HOWTO: Use Wireshark over SSH
What you need:
Source system (the server you want to capture packets on) that you have SSH access to, with tcpdump installed, and available to your user (either directly, or via sudo without password). Destination system (where you run graphical Wireshark) with wireshark installed and working, and mkfifo available. Procedure:
On the destination system, if you haven’t already done so,
mkfifo /tmp/packet_capture
This creates a named pipe where the source packet data (via ssh) will be written and Wireshark will read it from. You can use any name or location you want, but /tmp/packet_capture is pretty logical.
On your destination system, open up Wireshark (we do this now, since on many systems it required the root password to start). In the “Capture” menu, select “Options”. In the “Interface” box, type in the path to the FIFO you created (/tmp/packet_capture). You should press the Start button before running the next command - I recommend typing the command in a terminal window, pressing start, then hitting enter in the terminal to run the command.
On the destination system, run
ssh user@source-hostname "sudo /usr/sbin/tcpdump -s 0 -U -n -w - -i eth0 not port 22" > /tmp/packet_capture
This will SSH to the source system (source-hostname, either by hostname or IP) as the specified user (user) and execute sudo /usr/sbin/tcpdump. Omit the “sudo” if you don’t need it, though if you do, you’ll need passwordless access. Options passed to tcpdump are: “-s 0” snarf entire packets, no length limit; “-U” packet-buffered output - write each complete packet to output once it’s captured, rather than waiting for a buffer to fill up; “-n” don’t convert addresses to hostnames; “-w -” write raw packets to STDOUT (which will be passed through the SSH tunnel and become STDOUT of the “ssh” command on the destination machine); “-i eth0” capture on interface eth0; “not port 22” a tcpdump filter expression to prevent capturing our own SSH packets (more on this below). The final “> /tmp/packet_capture” redirects the STDOUT of the ssh program (the raw packets from tcpdump on the source machine) to the /tmp/packet_capture FIFO.

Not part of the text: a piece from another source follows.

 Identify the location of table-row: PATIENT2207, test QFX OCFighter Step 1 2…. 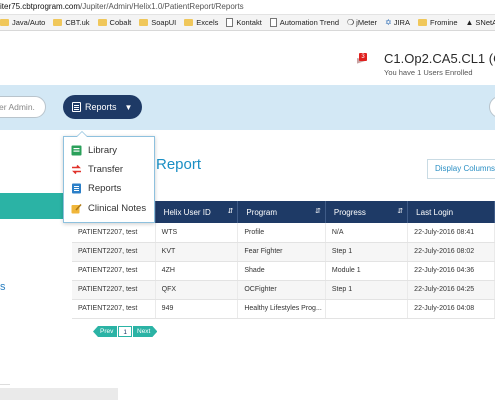
(284, 290).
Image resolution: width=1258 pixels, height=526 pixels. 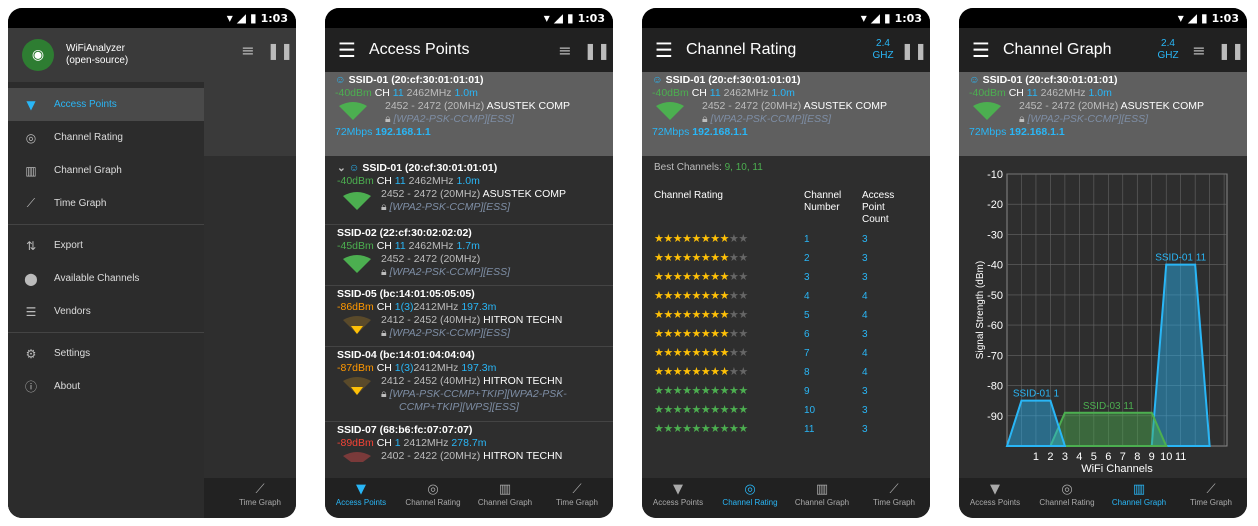 What do you see at coordinates (106, 204) in the screenshot?
I see `drawer-item-time-graph: ⟋ Time Graph` at bounding box center [106, 204].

When you’re ready to stop the capture, just Ctrl+C the SSH command in the terminal window. Wireshark will automatically stop capturing, and you can save the capture file or play around with it. To capture again, you’ll need to restart the capture in Wireshark and then run the ssh command again.
A note on network usage and tcpdump filters
This is a relatively bandwidth intensive procedure. If you use the “not port 22” tcpdump filter (shown above) on the source machine, all traffic over eth0 (other than SSH) on that machine will be duplicated within an SSH tunnel. So you have double the traffic, plus the overhead of tunneling all that within SSH to the destination machine. If you’re capturing data from a busy machine this way, you could easily saturate the uplink and wreak all sorts of havoc. As a result, I’d recommend making the tcpdump filter as specific as you can while still retaining the data you need. If you can replace it with a filter for specific ports (i.e. '(port 67 or port 68)' for DHCP) or specific hosts, that should cut down on the amount of data you actually have to pass through the tunnel.
Linux
ssh remote-host "tcpdump -s0 -w - 'port 8080'" | wireshark -k -i -
This will run tcpdump on host “remote-host” and capture full packages (-s0) on port 8080. The output is sent over SSH to the local host’s “stdout” where Wireshark is waiting on “stdin” for input. (-k means start immediately).
There are a few things that may make the line above not work in your case. Make sure tcpdump is on the path on your remote host or change the line to include the path a la:
ssh remote-host "/usr/sbin/tcpdump -s0 -w - 'port 8080'" | wireshark -k -i -
You may also need to run tcpdump with sudo which means you need to change the command to:
ssh remote-host "sudo /usr/sbin/tcpdump -s0 -w - 'port 8080'" | wireshark -k -i -
Please note! Such a remote capture session can be pretty heavy on the network depending on the application. Make sure you filter as much as possible on the remote side using tcpdump’s filters.